Nicholson Baker, the author of Substitute: Going to School With a Thousand Kids
No mandatory homework in elementary school. None. No homework in middle school and high school unless a kid wants to do it. Chronic nightly homework makes for guilt, resentment, and lies—and family arguments and bone weariness. Parents become enforcers. It gets ugly.
Carol Burris, the executive director of the Network for Public Education
When I was a high-school Spanish teacher, I never graded homework. If students came in with homework, I knew one of two things—either they did it, or they had a good friend who did it. I assigned a reasonable amount, never spent more than five minutes of class time reviewing it, and would collect samples as an informal assessment of whether my students understood the prior day’s lesson.
There is really no reason to assign homework in the early grades, although I know it makes parents anxious when their kids come home without it. Middle-school students will not receive more than an hour of homework, and in high schools, no more than two hours a night will be assigned.
Homework in high school helps students reflect on new learning and it gives them feedback as to whether they understand what they were taught. It also develops good habits for college, especially writing and independent-reading skills.
The research on homework shows beneficial effects on learning when appropriate assignments are given and completed, and the benefits increase with grade level. There is little to no learning benefit in the early grades but substantial benefit by grade 12.
Catherine Cushinberry, the executive director of Parents for Public Schools
Homework provides an opportunity for families to be engaged in the learning process, reinforces what has been taught during the school day, and provides students with an opportunity to learn how to be accountable and responsible to others and meet deadlines. Homework will not be graded, but will provide the class an opportunity to work together either as a large or small group to promote peer-to-peer learning while analyzing the assignment. Incentives that are student-specific will be used to encourage preparedness. If a student has mastered a topic, then he or she will be given an assignment that challenges them toward the next level of that work. The structure of homework will depend on the topic. Some assignments might require students to report on real-world observations, try at-home experiments, or allow them to develop ways that will each student best learn the information.

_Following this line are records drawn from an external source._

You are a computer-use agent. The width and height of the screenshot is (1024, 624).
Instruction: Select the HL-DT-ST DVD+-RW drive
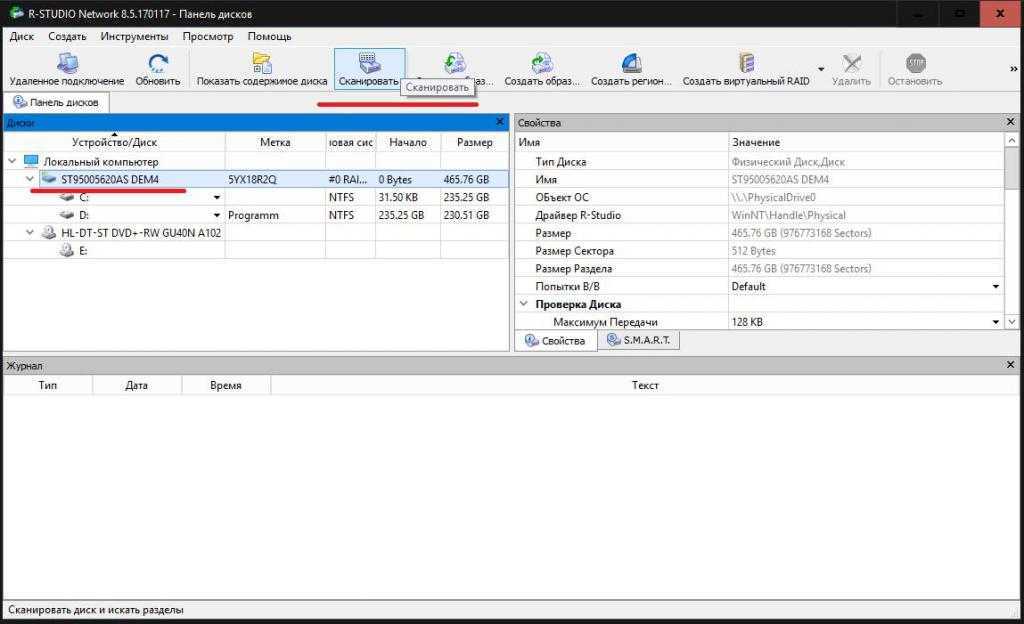pos(140,233)
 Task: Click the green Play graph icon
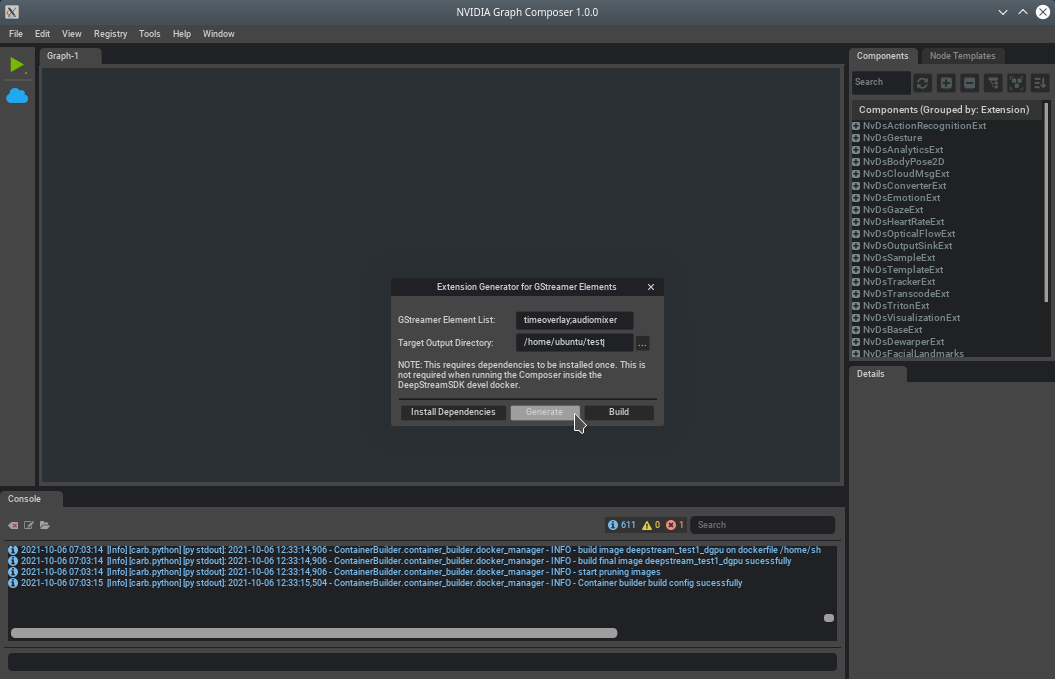click(17, 65)
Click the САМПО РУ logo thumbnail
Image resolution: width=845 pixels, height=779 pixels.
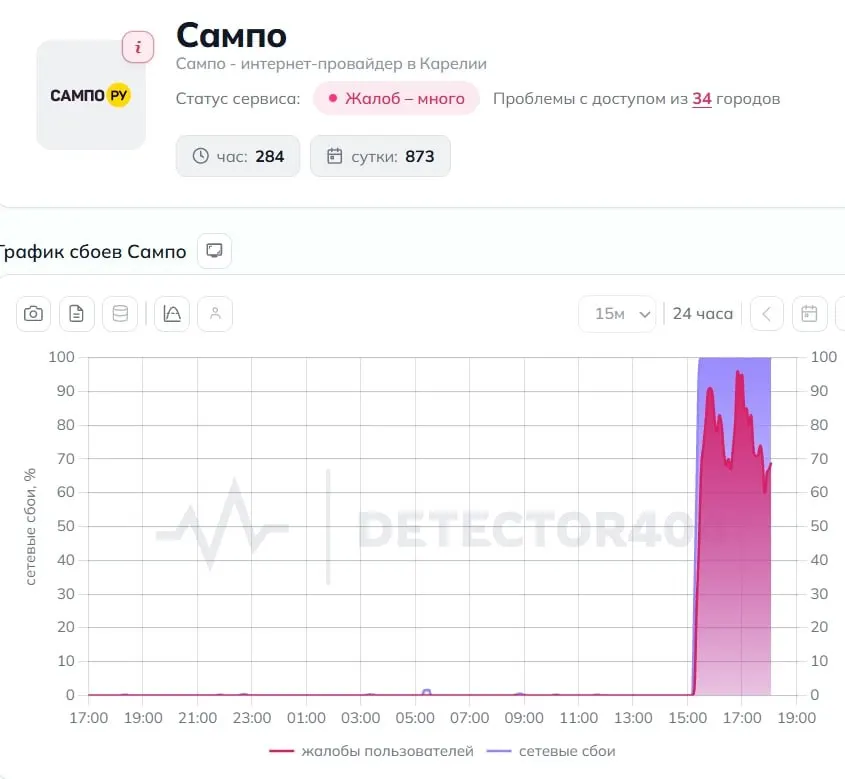91,95
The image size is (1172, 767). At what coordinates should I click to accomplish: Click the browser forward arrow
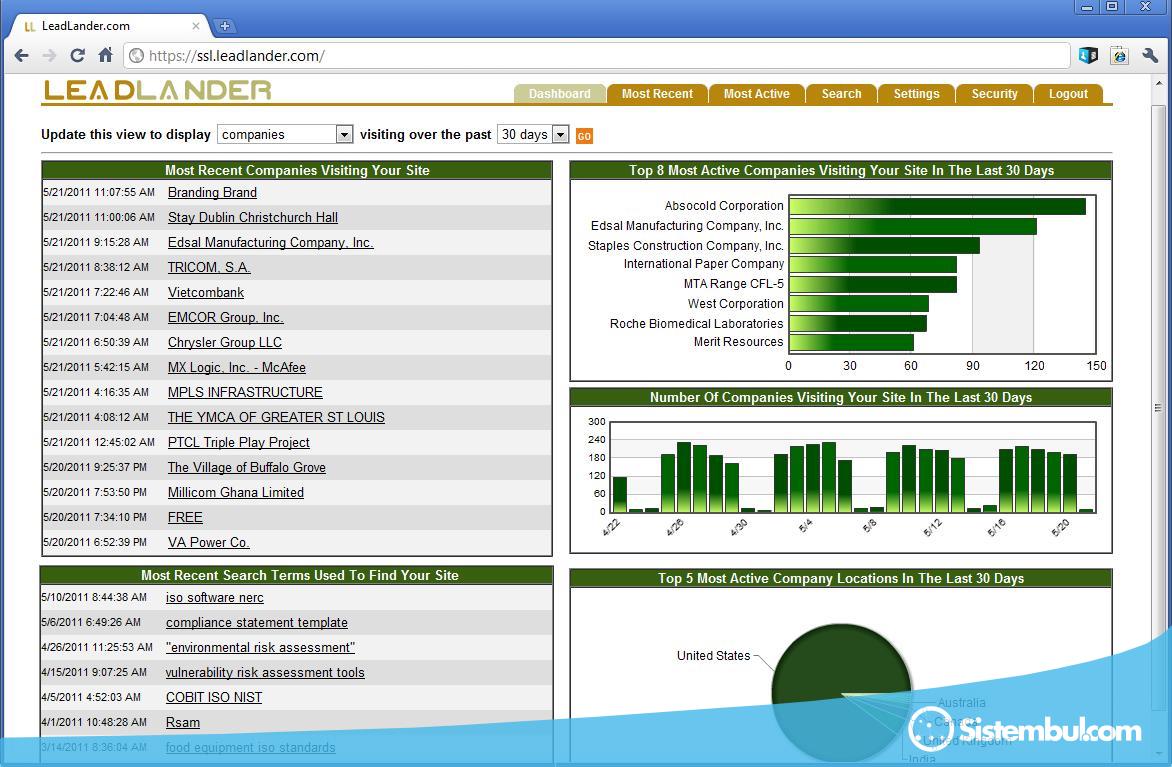(x=50, y=56)
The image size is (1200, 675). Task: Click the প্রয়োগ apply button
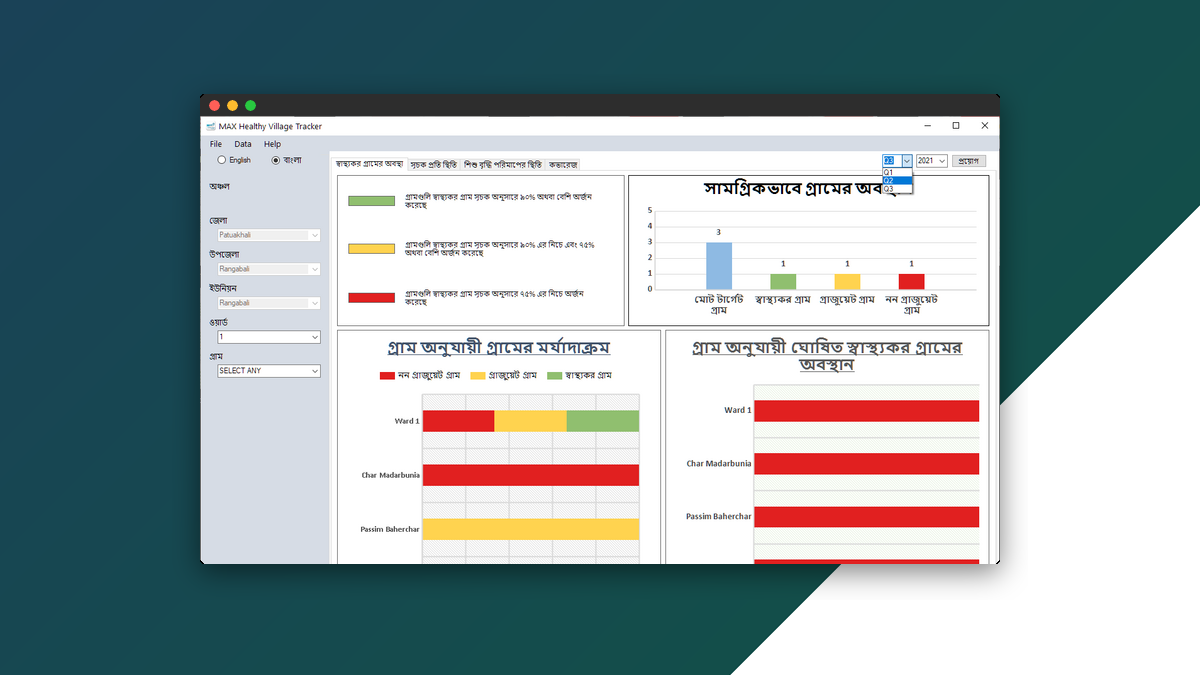tap(969, 161)
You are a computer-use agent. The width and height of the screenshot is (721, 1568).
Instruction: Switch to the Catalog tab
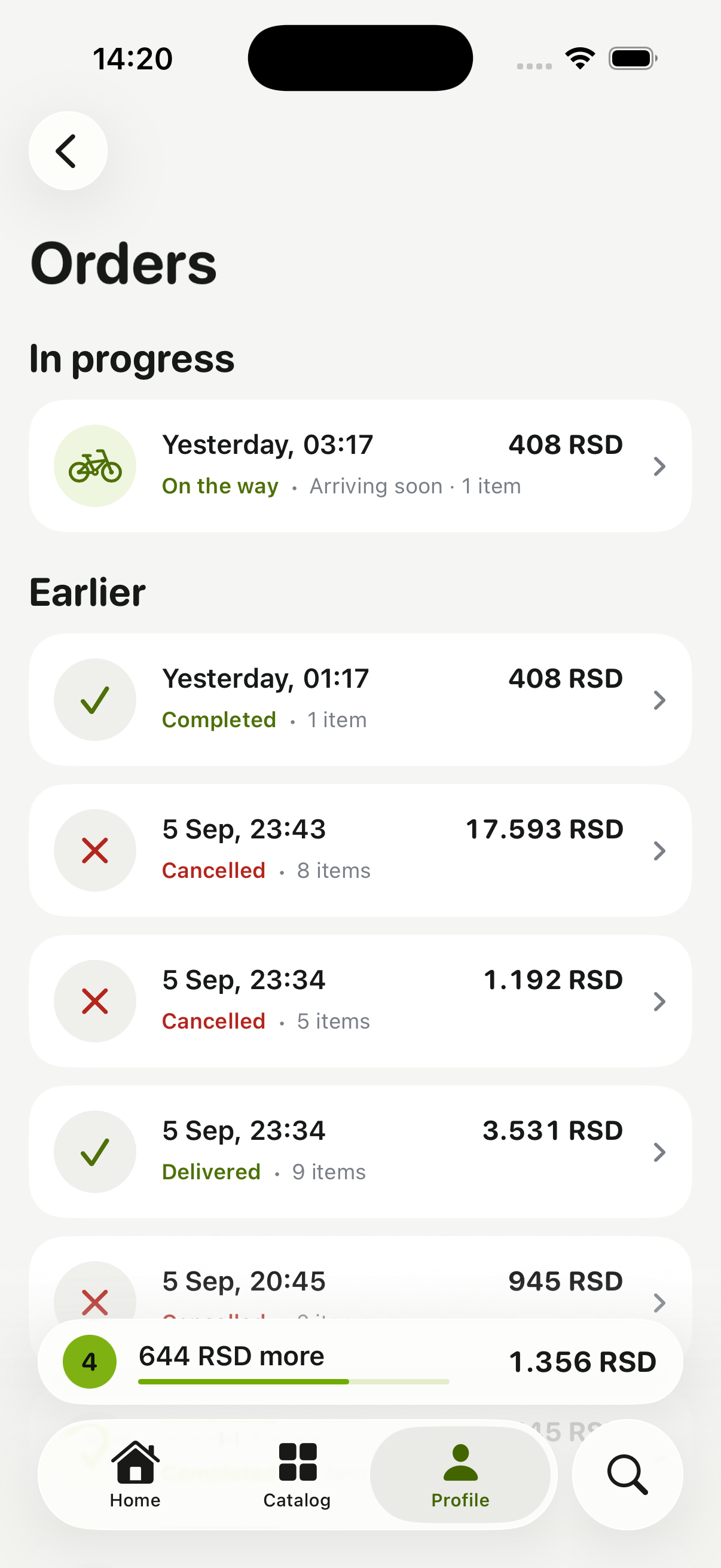point(297,1475)
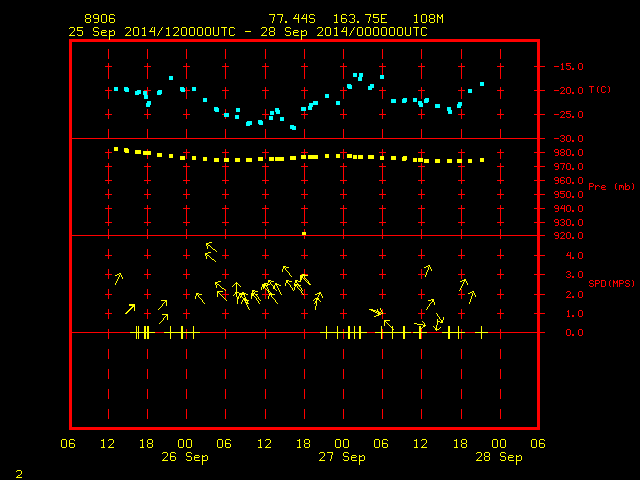The width and height of the screenshot is (640, 480).
Task: Click the lowest cyan temperature data point
Action: pos(293,128)
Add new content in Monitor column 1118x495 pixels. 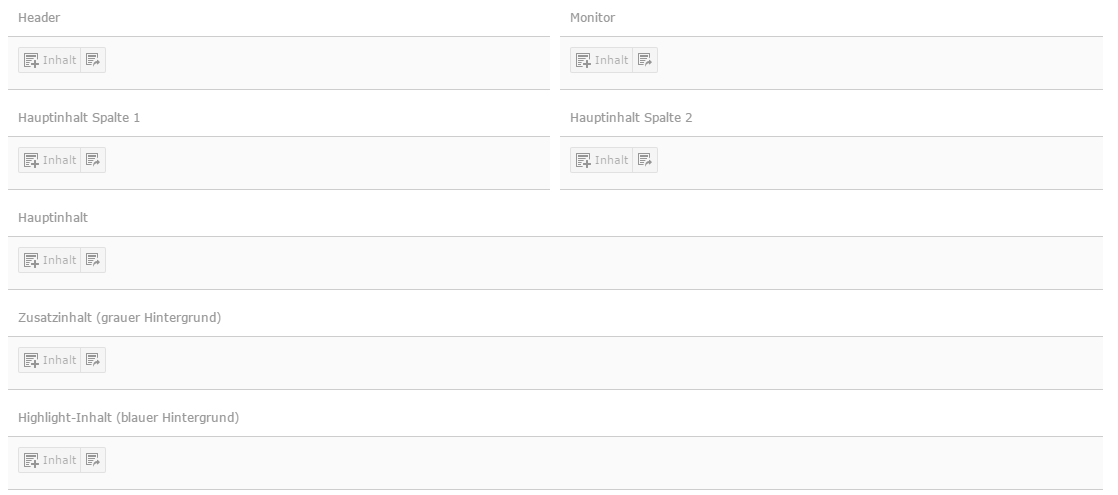coord(602,60)
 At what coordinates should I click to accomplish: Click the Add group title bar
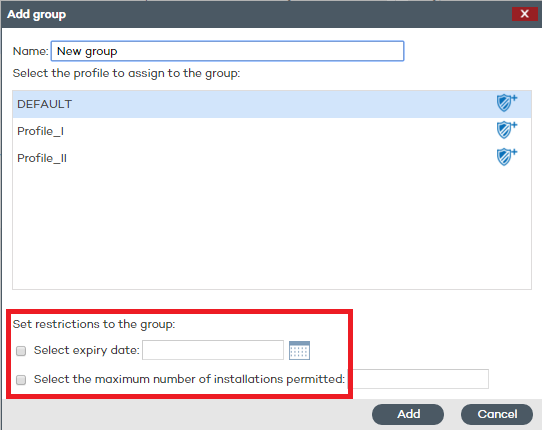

Michael Horn, the co-founder of the Clayton Christensen Institute
Students will have work that may be done in school or at home. We will cease seeing things as just “homework.” The goal of work is to help students build mastery of knowledge and skills that can be applied in different contexts. Students will do as much or as little of certain tasks until they have built mastery. For some students, that will take place at home. Others will do most of their work surrounded by their peers and teachers at school. We will move beyond the notion of letter grades, where we accept failure as part of the system, to a competency-based notion in which students either master a competency or keep working until they do.